Death of a Soldier is a 1986 Australian film based on the life of American serial killer Eddie Leonski. The film was shot using locations around Melbourne, Victoria.

The film is directed by Philippe Mora and stars James Coburn, Bill Hunter and Reb Brown.

Production
The idea of making the film came from William Nagle, who wrote a screenplay to produce himself; David Hannay came on board as co-producer. Dick Richards was originally meant to direct but then Philippe Mora became involved. Mora and the producers wanted to import Americans to play three roles: Leonski, his best friend Gallo and lawyer Danneberg; Actors Equity only agreed to two.

At one stage it was announced that the movie would be called Leonski and be shot in August 1981 with Don Lane as a US Army major.

> **REQUEST 1**:
According to the film text, which three roles did Mora and the producers want American actors to play?
The text and the rows that follow it have nothing to do with each other.

> **INFORMATION GIVEN**:
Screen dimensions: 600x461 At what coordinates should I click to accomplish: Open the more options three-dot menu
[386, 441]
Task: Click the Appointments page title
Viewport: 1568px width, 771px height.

--

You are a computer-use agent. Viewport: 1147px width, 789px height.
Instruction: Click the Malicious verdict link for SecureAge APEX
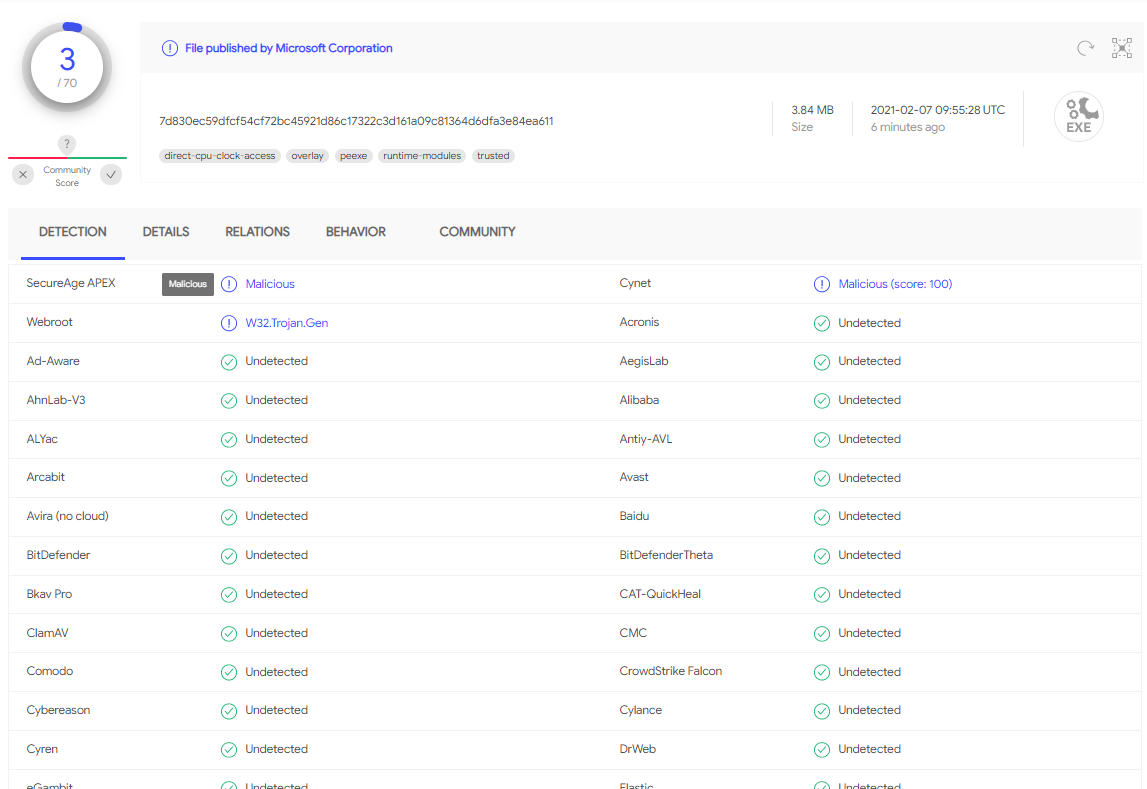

> **REQUEST 2**:
In the rows, switch "Appointments" to "Settings" in everything from the line containing "Task: Click the Appointments page title" down to the line containing "Viewport: 1568px width, 771px height.", and return only those lines.

> **CORRECT RESULT 1**:
Leonski, his best friend Gallo, and the lawyer Danneberg.

> **CORRECT RESULT 2**:
Task: Click the Settings page title
Viewport: 1568px width, 771px height.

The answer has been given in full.